ソファから立ち上がったノアは、サイドテーブルへと近づき、置かれていたポットからお茶をカップに注ぐと、一口のむ。
(そろそろ、クレアが駆け込んでくる頃か)
そう考えていれば、自室をノックする音が聴こえる。ノック音に、わずかな違和感を覚えつつも、入室の許可を出せば、想像した通りの人物がいて、笑みを浮かべる。
(不思議なこともあるものだ。いつもはノックすらしない妹が、ノックをするとは……)
『アイシャとの間に何かあったな』という期待感が増し、さらに笑みが深くなる。
「お兄さま、お話がありますの。よろしいかしら?」
神妙な顔つきのクレアが入ってくる。心なしか頬が赤いように見えるが、何があったのか。
「どうしたんだいクレア?」
「わたくし、アイシャとお兄さまとの結婚なら認めてあげられるかもしれない」
「はっ!? 結婚?」
(クレアは何を言っているんだ?)
それだけを言い捨て部屋を出て行くクレアに、ノアの頭の中は疑問符でいっぱいになる。
(お茶会で何があったんだ?)
今更ながらに、お茶会の席を辞した事を後悔するが後の祭りだ。
(仕方がない。気は進まないが、あの人に聞くしかない)
早る気持ちを抑え、王妃に会うため自室を後にした。
♢
「ノア、先ほどは逃げましたわね?」
「ははは、ご冗談を。女性同士のお茶の席に、男は無粋でしょう。だから辞去させてもらっただけですよ」
「まぁ、そういう事にしといてあげましょう」
王妃の間を訪ねたノアは、勧められるまま母の対面のソファ席へと座り、さっそく本題を切り出した。
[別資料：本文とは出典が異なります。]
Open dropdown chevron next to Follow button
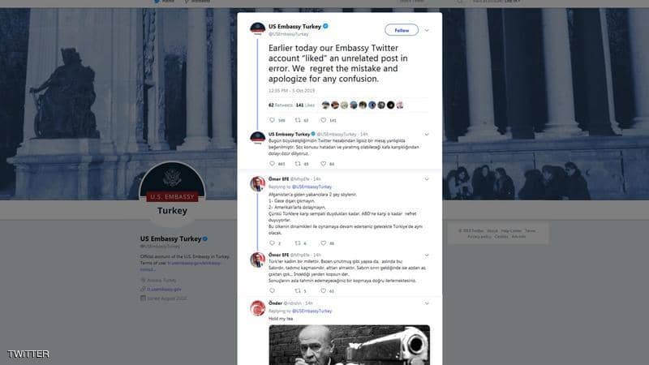649x365 pixels. pyautogui.click(x=427, y=30)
「ところでクレアはどうしてしまったのですか? 昨日まではアイシャ嬢を散々罵っていたと思いましたが。お茶会で何かありましたか?」
「やっぱり、それが聞きたくてわざわざ来たのね。ノアも悪い子ね、クレアもアイシャも、貴方の遊び道具じゃなくってよ」
「何をおしゃっているのですか、母上。遊び道具だなんて、それこそ二人に失礼ですよ」
「よく言うわよ。お茶会で一悶着あるのは予想していたでしょ。それを全部、母に押しつけて、自分は高みの見物だなんて……、ふふ、ふふふ、でも面白いものを見せてもらったから、不問に処すわ。実わね――――」
そしてノアは、お茶会でのアイシャ嬢とクレアのやり合いを驚愕の面持ちで聞く事となった。
お茶が不味いとメイドに当たり散らしたクレアの頭からアイシャがお茶をかけ、怒り狂ったクレアに平手打ちをかまし、説教したとは。
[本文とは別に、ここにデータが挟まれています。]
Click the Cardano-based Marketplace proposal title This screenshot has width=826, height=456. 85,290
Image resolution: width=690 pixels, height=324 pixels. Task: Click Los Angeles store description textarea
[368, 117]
「また随分と思い切った事をしましたねアイシャ嬢は。紅茶をかけ、平手打ちとは……」
「先に手を出したのはクレアよ。頬を叩かれたアイシャは一切文句も感情に任せ、やり返す事もしなかった。あの娘が感情を表に出したのはクレアがメイドに紅茶の入ったカップを叩きつけた時だけよ」
「ほぉぉ、それはまた」
「下位の者に対する上位の者が振る舞う行動の責任の重さを説くアイシャは、まさしく王者の風格。たった七歳の子が、最も大切な王族としての心構えを理解し、クレアに訥々と説く姿は、信じられない光景だったわ。あの娘は大きく化けるわよ。末恐ろしい少女よ……」
母が獲物を見つけたハンターのように不敵に笑う。
「母上は随分アイシャを気に入ったようですね」
「そういうノアはアイシャの事をどう思っているのかしら?」
「母上の話を聞き、益々興味が湧いたとだけ、言っておきます」
「そう……、でも深入りはダメよ。あの子が、十八歳になるまでは」
「わかっていますよ。古の契約ですか」
「えぇ。あれが、ある限りアイシャが十八歳となり成人を迎えるまで、誰もあの子と婚約を結ぶことは出来ない。口惜しいことだわ」
「そうですね……」
あんな『お伽話』さっさと廃れて無くなれば良いのにと願うノアの心の内が、明かされることはない。